The nature of assessment is changing. We need more direct measures of how our students succeed with their objectives – proxy measures are no longer reliable. But assessing learning directly, just as assessing the process of creating submitted work, does not scale well and new approaches are required.
Finally, even though we are working within the scope of a single course, we need to keep the big picture in mind. This includes aligning the course with institutional policy (or updating the policy), establishing communities of practice, and engaging with stakeholders at multiple levels to ensure the value of our changes is recognized. Engaging with society on this topic not only acts outside the academy, for example to influence the way workplace requirements are changing, but it also becomes a central proposition for student recruitment.
This is a lot to consider and could fill many books. Moreover we are definitely at a stage that is far from equilibrium – the possibilities and constraints, the paradigms and the fears seem to be changing daily. We need to integrate many voices, many values, while keeping the fundamentals of education in focus. Experience tells us, the solutions will not be technological – they never are. But none of this will work without technology.
And in the end, all this thinking needs to crystallize into two or three pages of a course syllabus.
Models
We need to get specific.
I will re-imagine a course that I plan to teach in the fall term, from the ground up, based on everything we know so far about generative AI, while using our best estimates for its developing impacts, and our best predictions for future changes.
The course that we craft will serve as a model for what can be done, a model that can help others in their own work, either by adopting some of the patterns, or by figuring out what they don’t like and how to go their own way.

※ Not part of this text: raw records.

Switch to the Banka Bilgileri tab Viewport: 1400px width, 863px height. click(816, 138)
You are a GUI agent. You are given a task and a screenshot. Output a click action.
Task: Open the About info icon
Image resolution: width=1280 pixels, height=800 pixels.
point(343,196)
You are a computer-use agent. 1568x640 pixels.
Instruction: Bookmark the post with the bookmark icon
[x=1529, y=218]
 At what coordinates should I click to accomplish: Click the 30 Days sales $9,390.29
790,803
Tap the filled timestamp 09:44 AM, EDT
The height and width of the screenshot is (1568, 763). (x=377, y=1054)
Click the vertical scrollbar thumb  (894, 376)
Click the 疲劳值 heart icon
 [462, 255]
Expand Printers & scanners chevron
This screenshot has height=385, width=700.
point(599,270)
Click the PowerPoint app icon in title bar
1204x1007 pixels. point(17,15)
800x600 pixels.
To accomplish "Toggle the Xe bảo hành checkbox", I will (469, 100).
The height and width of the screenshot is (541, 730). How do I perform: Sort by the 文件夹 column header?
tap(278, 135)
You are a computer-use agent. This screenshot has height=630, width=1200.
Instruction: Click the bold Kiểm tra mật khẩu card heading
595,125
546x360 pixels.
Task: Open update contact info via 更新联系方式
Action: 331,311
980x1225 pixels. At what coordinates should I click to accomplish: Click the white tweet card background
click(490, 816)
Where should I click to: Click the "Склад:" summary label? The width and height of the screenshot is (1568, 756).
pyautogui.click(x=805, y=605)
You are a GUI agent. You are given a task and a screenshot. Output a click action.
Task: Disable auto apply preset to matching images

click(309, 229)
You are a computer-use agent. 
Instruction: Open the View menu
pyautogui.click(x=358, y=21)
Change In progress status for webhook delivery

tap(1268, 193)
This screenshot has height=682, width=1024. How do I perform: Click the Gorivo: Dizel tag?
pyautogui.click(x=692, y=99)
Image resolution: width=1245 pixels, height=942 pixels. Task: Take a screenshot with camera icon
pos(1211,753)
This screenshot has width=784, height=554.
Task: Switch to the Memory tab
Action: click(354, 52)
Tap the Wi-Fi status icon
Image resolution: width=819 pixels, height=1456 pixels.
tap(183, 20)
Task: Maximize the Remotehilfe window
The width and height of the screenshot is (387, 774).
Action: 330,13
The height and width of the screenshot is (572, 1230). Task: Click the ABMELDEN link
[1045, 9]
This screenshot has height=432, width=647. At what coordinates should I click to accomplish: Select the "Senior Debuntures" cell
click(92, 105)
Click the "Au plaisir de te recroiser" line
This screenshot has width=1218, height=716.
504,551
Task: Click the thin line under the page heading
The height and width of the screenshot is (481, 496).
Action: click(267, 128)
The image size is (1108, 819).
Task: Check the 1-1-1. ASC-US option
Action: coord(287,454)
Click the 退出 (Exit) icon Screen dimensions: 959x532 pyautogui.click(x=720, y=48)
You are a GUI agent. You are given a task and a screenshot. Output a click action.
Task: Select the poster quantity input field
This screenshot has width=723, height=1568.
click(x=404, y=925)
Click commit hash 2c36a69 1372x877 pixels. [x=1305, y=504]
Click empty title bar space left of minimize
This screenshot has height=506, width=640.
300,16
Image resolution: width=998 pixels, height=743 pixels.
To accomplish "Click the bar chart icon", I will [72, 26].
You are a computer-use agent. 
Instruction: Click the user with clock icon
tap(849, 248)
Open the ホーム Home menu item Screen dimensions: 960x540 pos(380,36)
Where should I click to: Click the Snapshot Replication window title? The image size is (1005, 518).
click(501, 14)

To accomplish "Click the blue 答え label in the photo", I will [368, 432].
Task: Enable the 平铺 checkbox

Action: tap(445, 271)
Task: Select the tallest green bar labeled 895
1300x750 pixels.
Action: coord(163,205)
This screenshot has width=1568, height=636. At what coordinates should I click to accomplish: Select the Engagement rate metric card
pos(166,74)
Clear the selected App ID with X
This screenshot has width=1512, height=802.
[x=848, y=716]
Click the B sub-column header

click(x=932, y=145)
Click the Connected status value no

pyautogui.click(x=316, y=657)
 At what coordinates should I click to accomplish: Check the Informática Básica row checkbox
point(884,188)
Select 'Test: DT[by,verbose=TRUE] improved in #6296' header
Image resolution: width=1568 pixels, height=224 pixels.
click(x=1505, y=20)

This needs to happen on a compact timeline, so that it may be useful to colleagues who need to review their own fall-term materials and rebuild their courses.
In fact, we will work through two courses – one from the sciences, and one from the humanities.
Computational Biology Foundations
Computational Biology Foundations introduces first-year university students to a domain of research that they probably have never heard of before. Computational biology is more than a set of methods, it is a conceptual approach in which we apply computational methods to questions that at first do not appear very computationally tractable at all.
Computational biology is especially suitable as a model for our needs, because it is quintessentially interdisciplinary, and in the way I teach it, there is a heavy emphasis on conceptual understanding. Concepts however are our way to understand reality through constructs of language – and such understanding is what Large Language Models have learned to do as well. But the course is not entirely conceptual either, a fair amount of factual knowledge is involved, as well as meta-skills like computer literacy, documentation, and time management.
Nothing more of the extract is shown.